Measurement of Blood Flow.
Blood flow was measured by ultrasound in select patients with accessible lesions at the time they became copper deficient and at variable intervals of 8–16 weeks thereafter. Three-dimensional scanning was performed on a GE Logiq 700 ultrasound system, with the 739 L, 7.5 MHz linear array scanhead. The scanning and vascularity quantification techniques were as described previously by the authors (39 , 40) .
Patient Characteristics
Eighteen eligible patients (10 males and 8 females) with 11 different types of metastatic cancer who had progressed through or (in one case) declined other treatment options were enrolled in the trial in the order in which they were referred.
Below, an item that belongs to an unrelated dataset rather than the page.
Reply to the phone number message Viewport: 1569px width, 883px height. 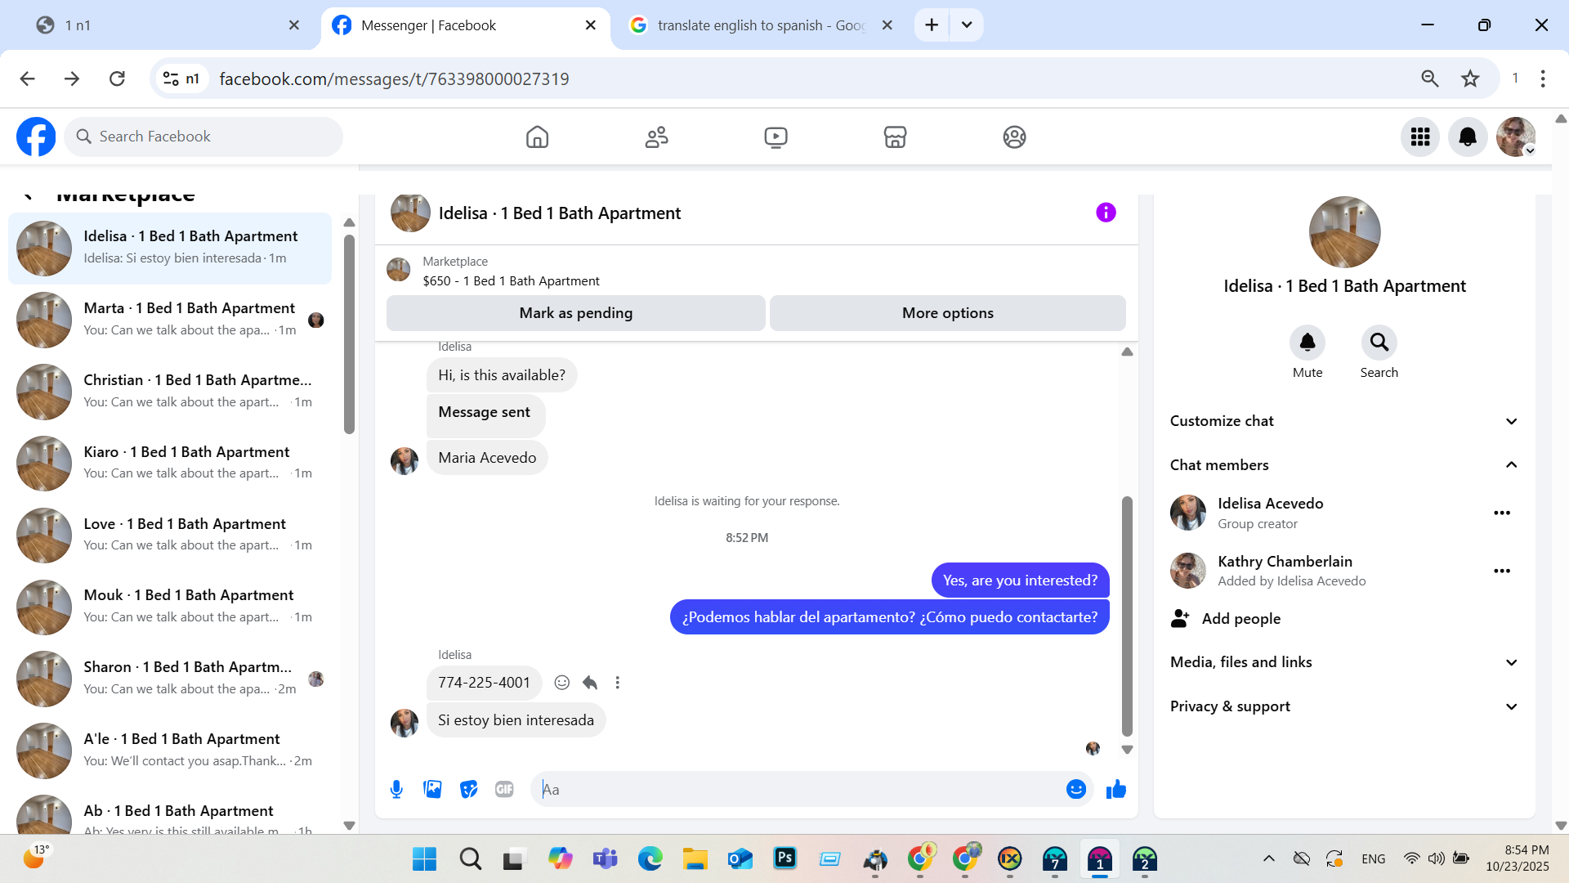coord(590,683)
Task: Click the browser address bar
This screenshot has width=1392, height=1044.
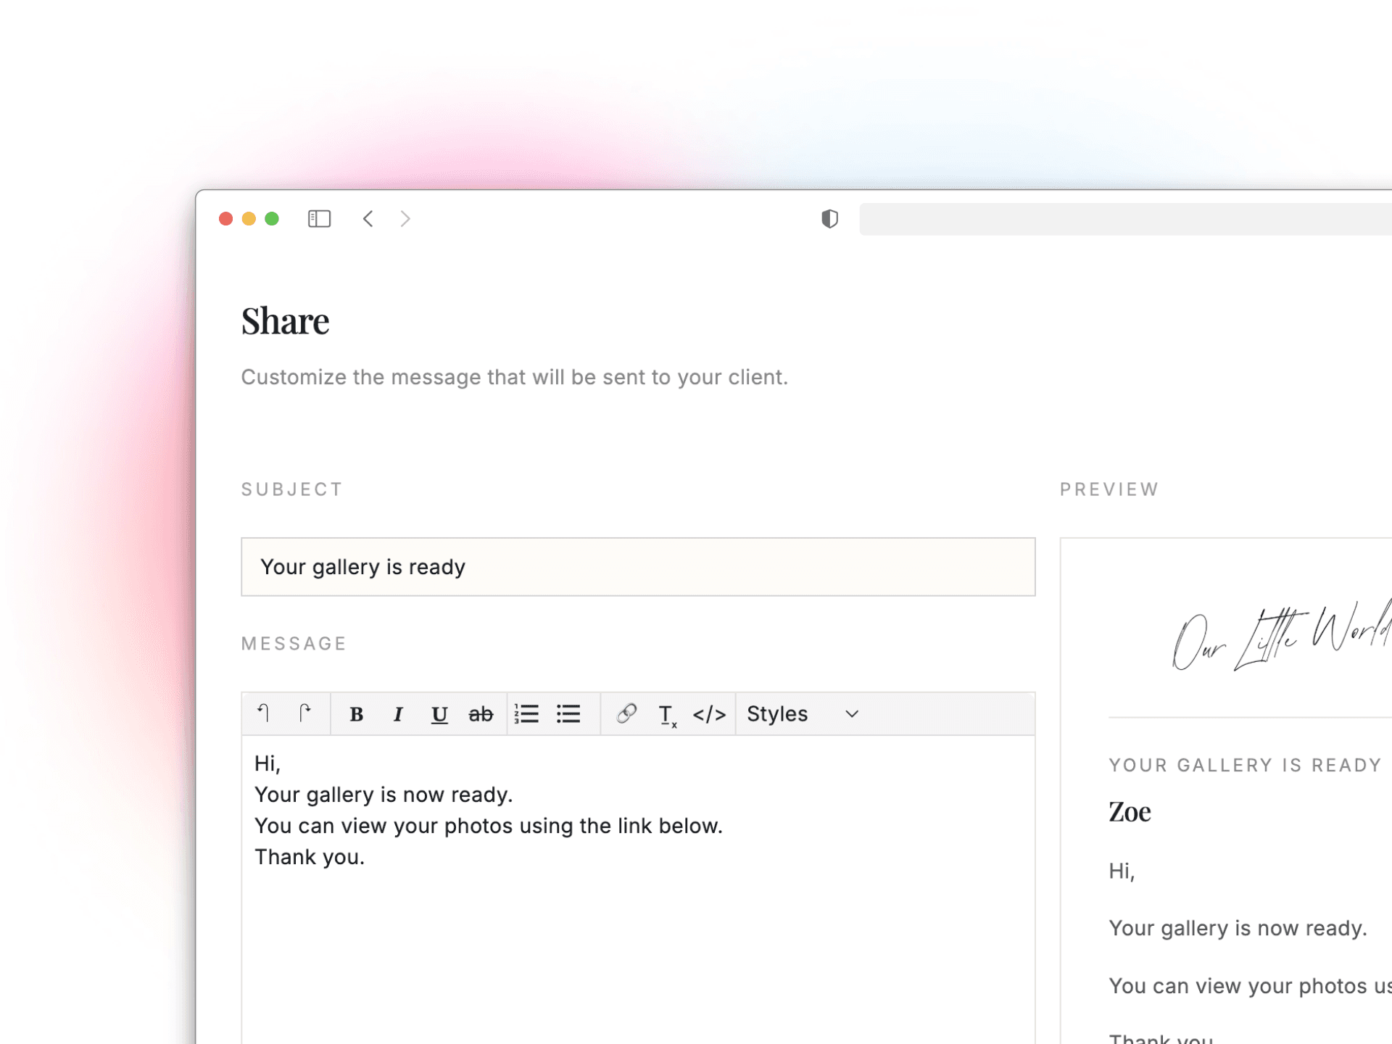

Six, five, and seven patients were enrolled at the 90, 105, and 120 mg/day drug levels, respectively, following the protocol dose escalation schema. One patient originally assigned to the 105 mg/day level was removed early to pursue cytotoxic chemotherapy, due to rapid progression of disease. This same patient was later retreated at the 120 mg/day level for a longer duration; thus, he is counted only at the 120 mg/day level for the analyses. The average age was 59 years; the average baseline Cp was 47.8 mg/dl, which is elevated with respect to the normal level, reflecting the patients' disease status. Table 1 summarizes the patient characteristics for each dose level.